The Not So Obvious: The Trojans owns a 180-66-4 (.728) all-time record at night, including a 107-30-4 record in the Coliseum, 58-29 on the road and 15-7 at neutral sites. (Does not include 5 wins and 1 loss vacated due to NCAA penalty; original record: 185-67-4, .730 overall, 110-30-4 in the Coliseum, 17-8 at neutral sites.) Including this week’s game at California, the Trojans will have played eight night games in 2019 (the school season record is 10, in 2010 and 2017).
The Obvious: Cal’s Memorial Stadium is a turf field.
The Not So Obvious: The Men of Troy are 43-30-1 in its last 74 games on artificial turf (not including 3 wins vacated due to NCAA penalty; original record: 46-30-1).
The Obvious: The Trojans have eight players from northern California.
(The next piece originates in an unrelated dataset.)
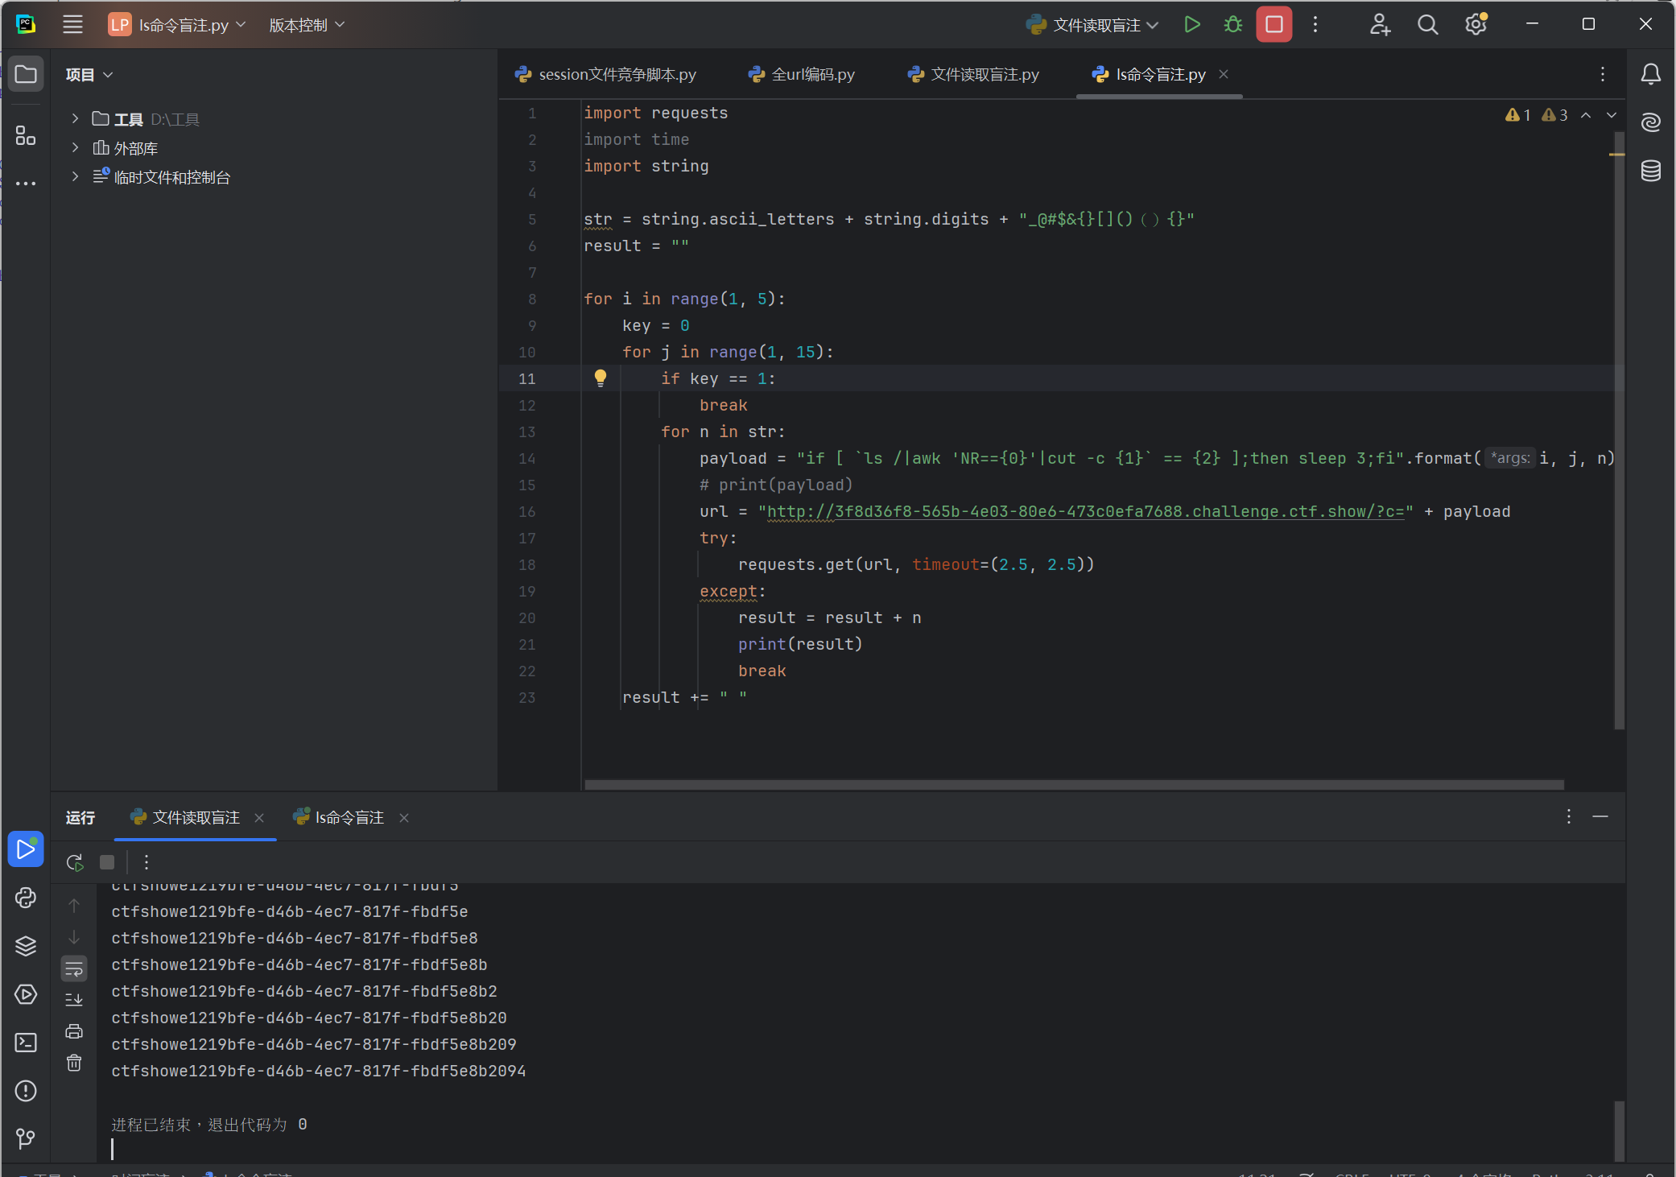Click the Debug bug icon
The height and width of the screenshot is (1177, 1676).
click(x=1232, y=25)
The Not So Obvious: Those NoCals include DL De’jon Benton (Pittsburg HS), CB Jack Drake (De La Salle HS), ILB Grant Jones (De La Salle HS), TE Sean Mahoney (Archbishop Mitty HS), OT Jalen McKenzie (Clayton Valley HS), TE Erik Krommenhoek (Monte Vista HS), DL Caleb Tremblay (Vintage HS) and OG Alijah Vera-Tucker (Bishop O’Dowd HS).
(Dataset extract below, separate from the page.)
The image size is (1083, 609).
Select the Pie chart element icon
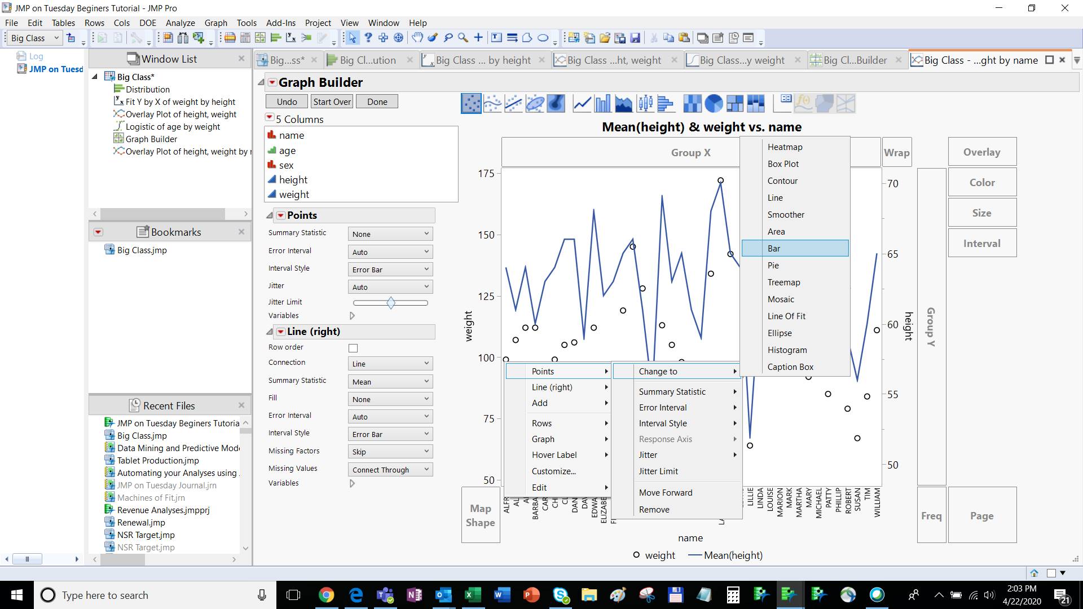point(712,103)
The Obvious: The Cal football program recruits heavily in California and especially in Southern California.
The Not So Obvious: Cal has 30 players on its team from Southern California, including 14 from Los Angeles county.
The Obvious: There are a number of coaching connections between the Trojans and the Bears.
The Not So Obvious: Those coaching connections include Cal head coach Justin Wilcox (former USC DC), OL coach Steve Greatwood (former USC OL coach), TE coach Marques Tuiasosopo (former USC QB coach), and Cal’s co-defensive coordinator/associate head coach/inside linebackers coach/recruiting coordinator Peter Sirmon (former USC LB coach).
The Obvious: And finally, Petros Papadakis, who will be on the FS1 telecast on Saturday night, is a former Trojans’ running back.
The Not So Obvious: Papadakis has the distinction of playing for both teams he is covering this week, California (he participated in a week of 1995 fall practice with the Bears before leaving) and USC (lettering from 1997 to 2000, serving as a team captain as a senior).